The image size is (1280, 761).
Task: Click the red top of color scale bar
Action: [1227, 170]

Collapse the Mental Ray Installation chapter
---
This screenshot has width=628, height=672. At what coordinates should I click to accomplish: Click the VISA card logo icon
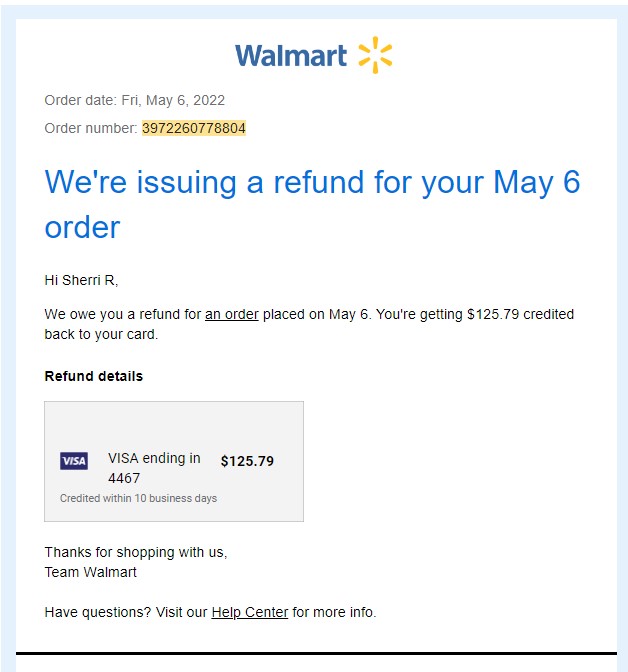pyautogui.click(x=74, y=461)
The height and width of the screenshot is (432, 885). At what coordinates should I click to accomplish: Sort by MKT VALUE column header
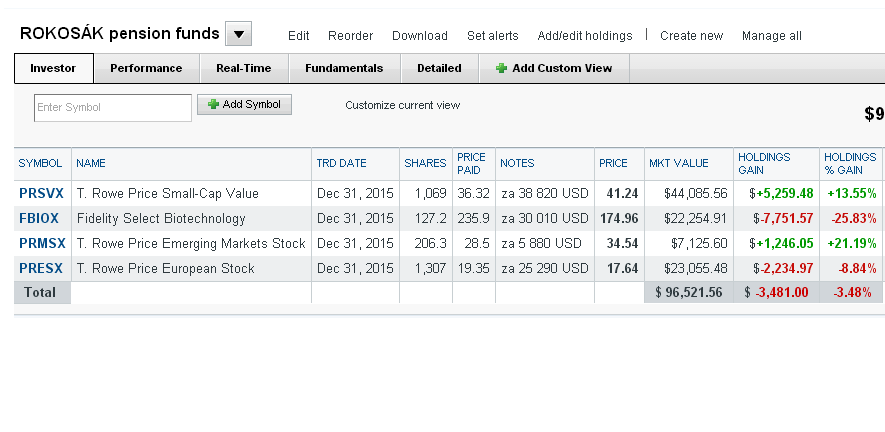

• Task instructions: Print, exactly and with no pictures, the lines of the listing above starting at the one that has "This screenshot has" and ending at the one that has "The height and", both included.

• Exercise answer:
This screenshot has width=628, height=672. At what coordinates should I click to accomplish: Click the VISA card logo icon
pyautogui.click(x=74, y=461)
The height and width of the screenshot is (432, 885). At what coordinates should I click to accomplish: Sort by MKT VALUE column header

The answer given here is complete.